本気で夫婦仲になにか亀裂的なものが入ったのではないかと、心底不安になった。
「――――ということがありました」
定例会議のあと、伯父上に近況を聞かれたので報告すると「ケッ」と変な声を出された。
「誰が惚気話をしろといった」
「してませんが?」
「天然か」
「意味がわかりません」
本気で意味がわからなかったのだが、またもや「ケッ」と言われたので、この話はこれで終わりのようだ。

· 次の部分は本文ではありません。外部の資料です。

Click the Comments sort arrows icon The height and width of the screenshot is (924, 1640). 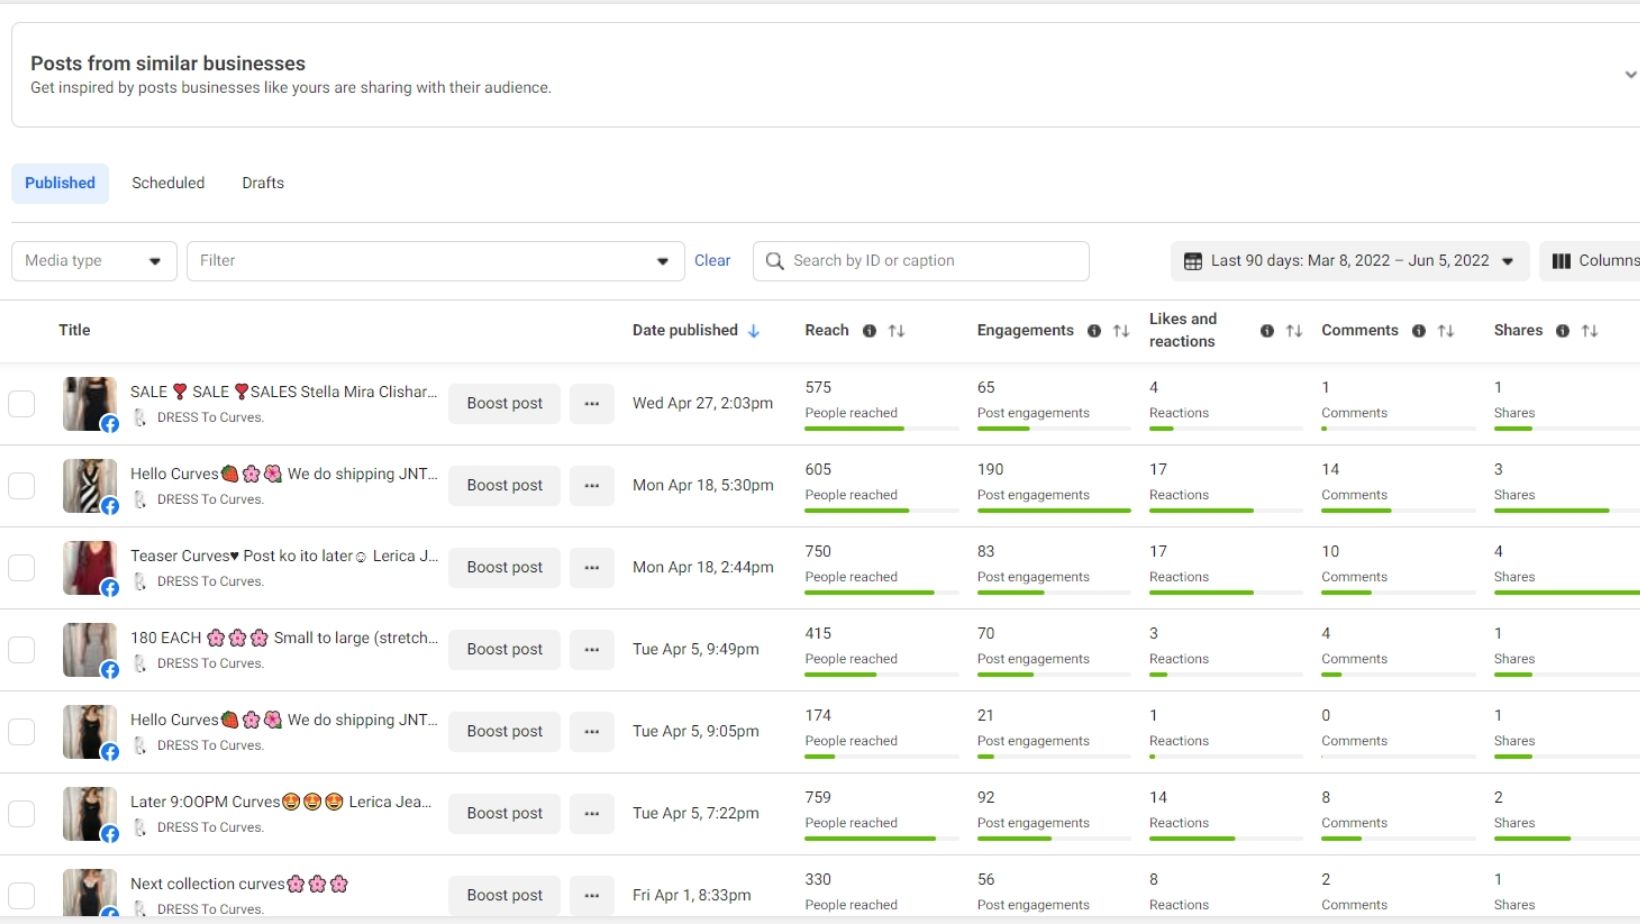(1446, 331)
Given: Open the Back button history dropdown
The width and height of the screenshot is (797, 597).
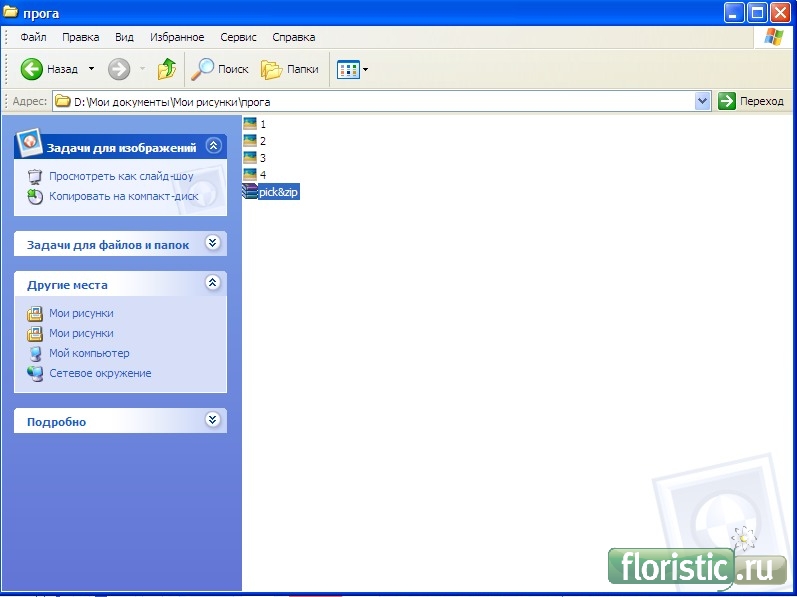Looking at the screenshot, I should (91, 69).
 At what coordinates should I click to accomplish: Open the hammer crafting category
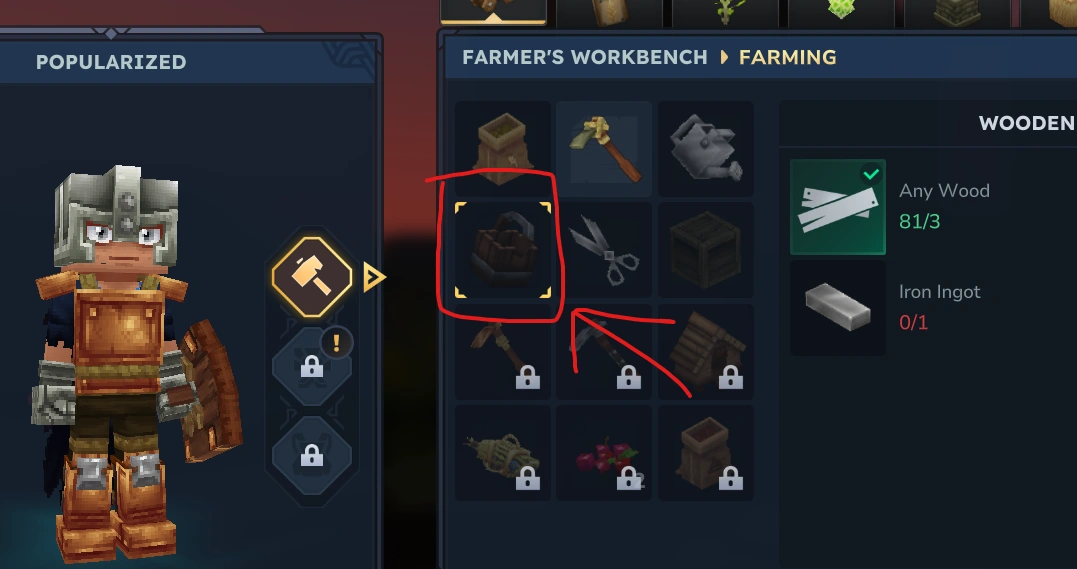tap(312, 277)
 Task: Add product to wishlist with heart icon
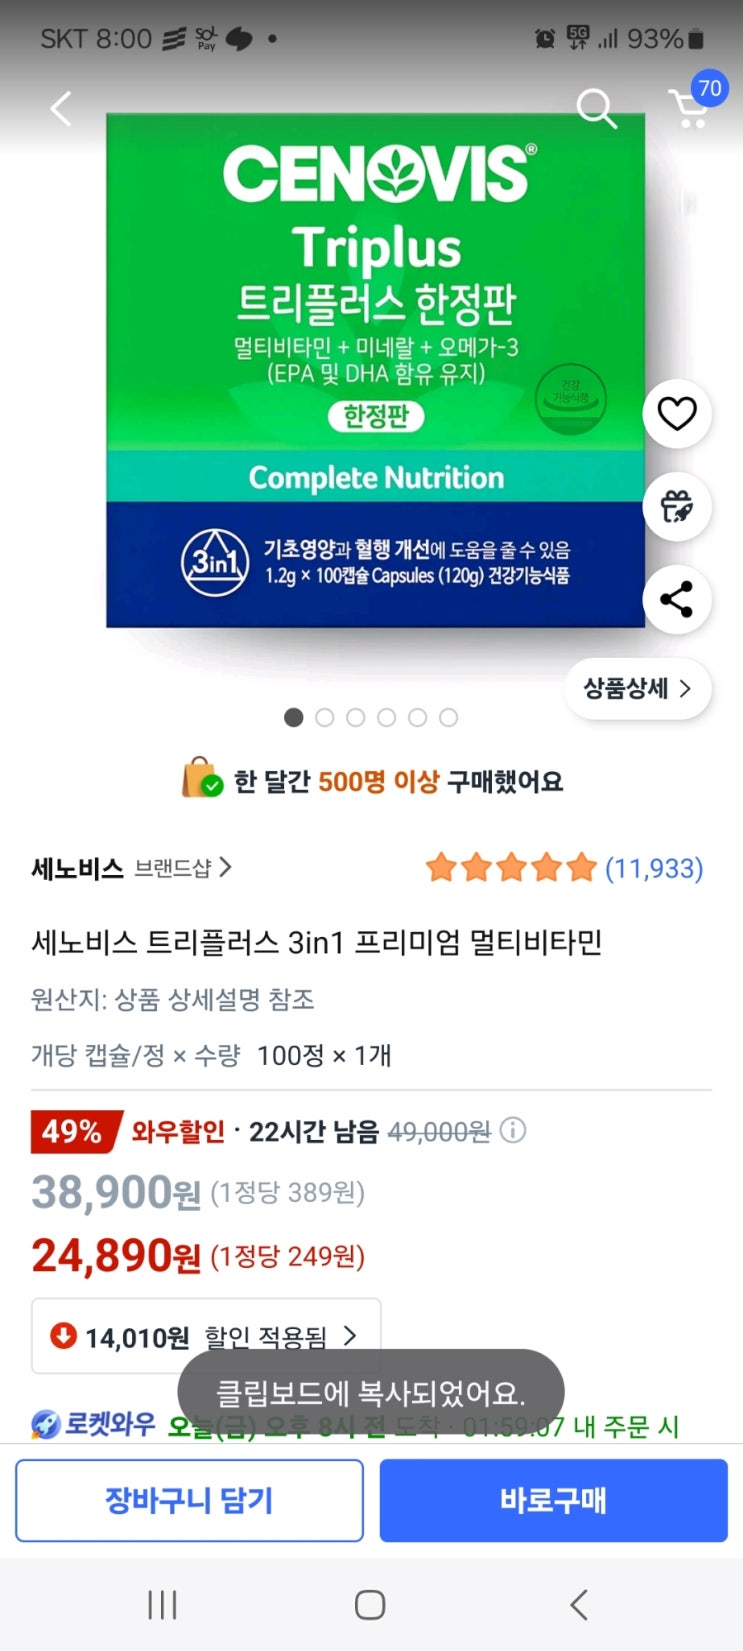click(677, 413)
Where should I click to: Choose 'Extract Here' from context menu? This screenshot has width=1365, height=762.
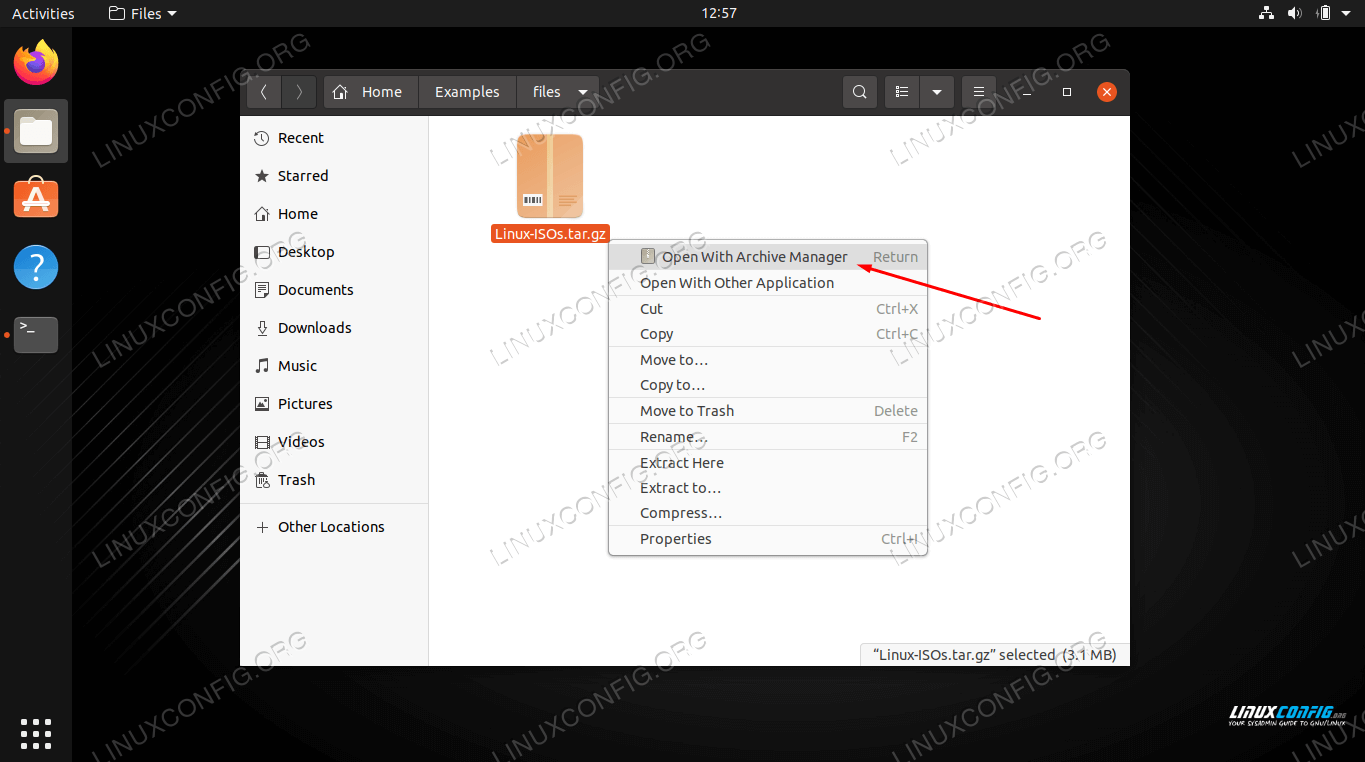click(x=682, y=463)

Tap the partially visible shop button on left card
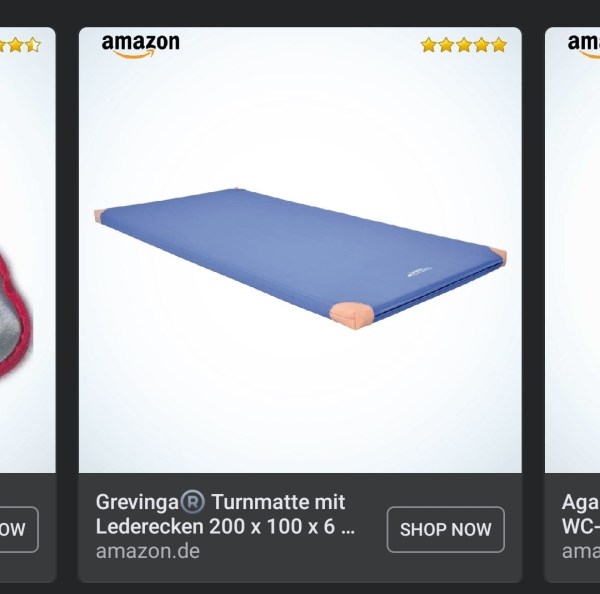(x=19, y=529)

「しかし、コニングの話をしたか。お前にしては進歩じゃないか」
「そうでしょうか?」
もし聞かれなければ、一生黙っていた気はする。良くも悪くも情報操作が得意な両家だったから、ほとんどが表にバレずに済んでいた。
おかげでアーデルヘイト・コニングの信者たちからあの女を解放するよう求める嘆願書までもが我が家に届くようになった。それに混じって気持ちの悪い恋文も。
それら全て名前と封筒を確認してから処分している。中身は一切読む気にはならないので、破り捨てていた。
どうやら、その行動が余計にテレシアに不信感を抱かせてしまったらしい。
「元侯爵夫人の希望で命は助けたが。どうする?」
元侯爵夫人――アーデルヘイト・コニングの母親は、隣国の第四王女。妾腹ではあるものの、隣国の王女の嘆願は受け入れざるを得なかった。
「コニングのせいで、どれだけ我が国に損害があったか。全くもって、生きていても死んでも煩わしい男だな」
「ええ」
先代国王からの取り立てで軍部を駆け上がっていたコニング総裁。付き纏う怪しい噂に、伯父上は頭を悩まされ続けていた。
予期せぬ終わりを迎えたものの、死後何年も経つのにまだまだ問題が残っているのかと、伯父上も私も深いため息が漏れ出た。